** Begin INPUT DATA **
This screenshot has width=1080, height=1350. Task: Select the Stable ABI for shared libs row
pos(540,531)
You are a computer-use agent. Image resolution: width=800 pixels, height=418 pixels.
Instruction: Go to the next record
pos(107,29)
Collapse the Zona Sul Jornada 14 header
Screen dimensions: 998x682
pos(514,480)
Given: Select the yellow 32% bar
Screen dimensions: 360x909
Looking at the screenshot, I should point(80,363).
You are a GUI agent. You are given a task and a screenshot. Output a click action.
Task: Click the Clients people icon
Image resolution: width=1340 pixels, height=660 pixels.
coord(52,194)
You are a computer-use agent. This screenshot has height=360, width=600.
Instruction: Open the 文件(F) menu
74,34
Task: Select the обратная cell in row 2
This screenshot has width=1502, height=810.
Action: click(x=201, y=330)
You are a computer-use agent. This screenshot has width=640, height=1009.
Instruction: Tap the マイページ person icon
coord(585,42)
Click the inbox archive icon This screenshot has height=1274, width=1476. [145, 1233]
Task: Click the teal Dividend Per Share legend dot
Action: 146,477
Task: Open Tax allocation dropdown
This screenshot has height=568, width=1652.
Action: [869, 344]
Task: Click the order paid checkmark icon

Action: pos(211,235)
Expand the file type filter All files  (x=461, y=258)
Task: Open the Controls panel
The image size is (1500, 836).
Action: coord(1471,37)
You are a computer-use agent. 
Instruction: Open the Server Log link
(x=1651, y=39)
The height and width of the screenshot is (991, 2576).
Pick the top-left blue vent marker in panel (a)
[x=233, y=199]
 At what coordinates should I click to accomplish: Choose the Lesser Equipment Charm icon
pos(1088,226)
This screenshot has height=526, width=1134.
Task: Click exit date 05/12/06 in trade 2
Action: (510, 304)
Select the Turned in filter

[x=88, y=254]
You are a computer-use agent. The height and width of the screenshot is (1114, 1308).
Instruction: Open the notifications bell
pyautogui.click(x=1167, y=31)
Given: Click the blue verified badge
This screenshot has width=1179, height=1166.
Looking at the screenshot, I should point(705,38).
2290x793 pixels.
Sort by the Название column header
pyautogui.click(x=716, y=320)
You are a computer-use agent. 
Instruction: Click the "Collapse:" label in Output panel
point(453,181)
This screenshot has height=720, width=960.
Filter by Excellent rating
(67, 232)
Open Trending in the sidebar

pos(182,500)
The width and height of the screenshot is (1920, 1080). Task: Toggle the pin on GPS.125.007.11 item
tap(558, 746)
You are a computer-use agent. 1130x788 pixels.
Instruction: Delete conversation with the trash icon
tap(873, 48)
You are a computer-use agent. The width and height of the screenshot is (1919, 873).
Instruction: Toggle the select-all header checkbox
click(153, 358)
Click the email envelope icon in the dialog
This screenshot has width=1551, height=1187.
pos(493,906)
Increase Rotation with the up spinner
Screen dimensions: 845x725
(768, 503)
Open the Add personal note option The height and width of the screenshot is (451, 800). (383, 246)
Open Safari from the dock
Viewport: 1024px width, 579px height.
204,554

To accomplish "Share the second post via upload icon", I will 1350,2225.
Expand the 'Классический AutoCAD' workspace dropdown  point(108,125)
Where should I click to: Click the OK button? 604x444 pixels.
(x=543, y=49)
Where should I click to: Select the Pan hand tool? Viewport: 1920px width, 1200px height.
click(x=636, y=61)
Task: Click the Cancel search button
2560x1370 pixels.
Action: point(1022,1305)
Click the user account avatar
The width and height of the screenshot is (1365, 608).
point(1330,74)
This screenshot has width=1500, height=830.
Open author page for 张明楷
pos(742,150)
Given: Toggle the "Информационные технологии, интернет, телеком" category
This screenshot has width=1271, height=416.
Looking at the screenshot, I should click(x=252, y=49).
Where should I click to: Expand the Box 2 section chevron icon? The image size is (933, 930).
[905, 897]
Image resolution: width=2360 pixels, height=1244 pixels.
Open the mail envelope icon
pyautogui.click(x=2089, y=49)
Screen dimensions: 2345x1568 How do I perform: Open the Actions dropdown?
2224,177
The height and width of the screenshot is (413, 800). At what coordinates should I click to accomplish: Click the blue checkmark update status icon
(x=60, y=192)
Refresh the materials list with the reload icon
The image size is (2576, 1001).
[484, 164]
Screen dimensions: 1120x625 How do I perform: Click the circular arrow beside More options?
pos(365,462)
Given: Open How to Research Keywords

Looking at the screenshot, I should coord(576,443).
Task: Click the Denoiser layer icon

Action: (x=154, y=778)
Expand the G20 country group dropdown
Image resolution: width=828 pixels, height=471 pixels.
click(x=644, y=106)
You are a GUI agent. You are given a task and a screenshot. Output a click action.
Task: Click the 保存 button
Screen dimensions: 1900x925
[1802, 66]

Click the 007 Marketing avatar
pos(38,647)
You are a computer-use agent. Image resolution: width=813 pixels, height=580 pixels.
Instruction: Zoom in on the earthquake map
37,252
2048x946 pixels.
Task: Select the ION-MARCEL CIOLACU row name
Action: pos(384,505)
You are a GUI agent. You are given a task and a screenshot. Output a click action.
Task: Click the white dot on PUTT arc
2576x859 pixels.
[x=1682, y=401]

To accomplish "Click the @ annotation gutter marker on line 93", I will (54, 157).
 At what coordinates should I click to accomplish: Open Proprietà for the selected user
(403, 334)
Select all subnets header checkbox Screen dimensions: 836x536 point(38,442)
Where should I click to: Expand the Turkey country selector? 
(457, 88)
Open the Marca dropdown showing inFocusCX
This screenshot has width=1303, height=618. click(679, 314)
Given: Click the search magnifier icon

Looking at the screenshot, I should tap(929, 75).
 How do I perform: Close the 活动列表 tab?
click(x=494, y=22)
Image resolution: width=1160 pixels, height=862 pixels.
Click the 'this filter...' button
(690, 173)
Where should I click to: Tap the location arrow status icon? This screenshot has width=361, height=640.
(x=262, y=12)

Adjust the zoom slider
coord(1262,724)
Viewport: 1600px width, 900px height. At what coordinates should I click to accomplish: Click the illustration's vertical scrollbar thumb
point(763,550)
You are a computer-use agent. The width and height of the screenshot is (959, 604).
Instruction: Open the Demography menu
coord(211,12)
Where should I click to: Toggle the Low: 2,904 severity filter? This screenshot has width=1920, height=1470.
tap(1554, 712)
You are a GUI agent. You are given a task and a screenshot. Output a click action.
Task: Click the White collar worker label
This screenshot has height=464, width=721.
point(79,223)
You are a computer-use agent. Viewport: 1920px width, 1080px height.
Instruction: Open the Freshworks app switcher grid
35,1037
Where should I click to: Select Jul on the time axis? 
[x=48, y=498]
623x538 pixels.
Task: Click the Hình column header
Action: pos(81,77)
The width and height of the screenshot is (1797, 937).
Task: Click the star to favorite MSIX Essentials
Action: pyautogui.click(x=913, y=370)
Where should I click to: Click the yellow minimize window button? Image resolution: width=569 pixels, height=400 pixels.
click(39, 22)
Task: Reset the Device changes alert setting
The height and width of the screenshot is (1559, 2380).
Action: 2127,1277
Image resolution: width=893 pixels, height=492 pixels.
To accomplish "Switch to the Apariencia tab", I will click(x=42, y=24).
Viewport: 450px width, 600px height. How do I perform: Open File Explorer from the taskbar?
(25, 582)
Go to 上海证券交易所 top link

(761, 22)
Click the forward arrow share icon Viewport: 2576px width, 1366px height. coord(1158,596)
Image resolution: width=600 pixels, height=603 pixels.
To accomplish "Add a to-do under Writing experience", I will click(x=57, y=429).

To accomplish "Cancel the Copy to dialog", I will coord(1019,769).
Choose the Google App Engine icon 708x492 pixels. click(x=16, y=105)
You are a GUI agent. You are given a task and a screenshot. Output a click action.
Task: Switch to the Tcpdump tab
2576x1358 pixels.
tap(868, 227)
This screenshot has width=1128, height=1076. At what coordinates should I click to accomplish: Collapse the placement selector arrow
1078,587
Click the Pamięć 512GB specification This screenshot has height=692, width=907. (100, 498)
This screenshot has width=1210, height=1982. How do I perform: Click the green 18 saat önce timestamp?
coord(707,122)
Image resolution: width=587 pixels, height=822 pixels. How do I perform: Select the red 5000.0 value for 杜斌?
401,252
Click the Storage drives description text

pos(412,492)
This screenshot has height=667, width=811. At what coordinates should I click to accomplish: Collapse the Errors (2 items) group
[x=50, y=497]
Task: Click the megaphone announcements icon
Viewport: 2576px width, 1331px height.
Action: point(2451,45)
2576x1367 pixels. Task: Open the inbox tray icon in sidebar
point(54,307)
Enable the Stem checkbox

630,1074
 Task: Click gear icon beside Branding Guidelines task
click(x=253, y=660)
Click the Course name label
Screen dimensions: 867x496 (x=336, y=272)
** End INPUT DATA **
Copy out the lines of the records, starting with the line that contains "Task: Reset the Device changes alert setting" and going on through the line that contains "pos(412,492)". Keep every line unchanged and include nothing else.

* **RESPONSE TO THIS TASK**
Task: Reset the Device changes alert setting
The height and width of the screenshot is (1559, 2380).
Action: 2127,1277
Image resolution: width=893 pixels, height=492 pixels.
To accomplish "Switch to the Apariencia tab", I will click(x=42, y=24).
Viewport: 450px width, 600px height. How do I perform: Open File Explorer from the taskbar?
(25, 582)
Go to 上海证券交易所 top link

(761, 22)
Click the forward arrow share icon Viewport: 2576px width, 1366px height. coord(1158,596)
Image resolution: width=600 pixels, height=603 pixels.
To accomplish "Add a to-do under Writing experience", I will click(x=57, y=429).

To accomplish "Cancel the Copy to dialog", I will coord(1019,769).
Choose the Google App Engine icon 708x492 pixels. click(x=16, y=105)
You are a GUI agent. You are given a task and a screenshot. Output a click action.
Task: Switch to the Tcpdump tab
2576x1358 pixels.
tap(868, 227)
This screenshot has width=1128, height=1076. At what coordinates should I click to accomplish: Collapse the placement selector arrow
1078,587
Click the Pamięć 512GB specification This screenshot has height=692, width=907. (100, 498)
This screenshot has width=1210, height=1982. How do I perform: Click the green 18 saat önce timestamp?
coord(707,122)
Image resolution: width=587 pixels, height=822 pixels. How do I perform: Select the red 5000.0 value for 杜斌?
401,252
Click the Storage drives description text

pos(412,492)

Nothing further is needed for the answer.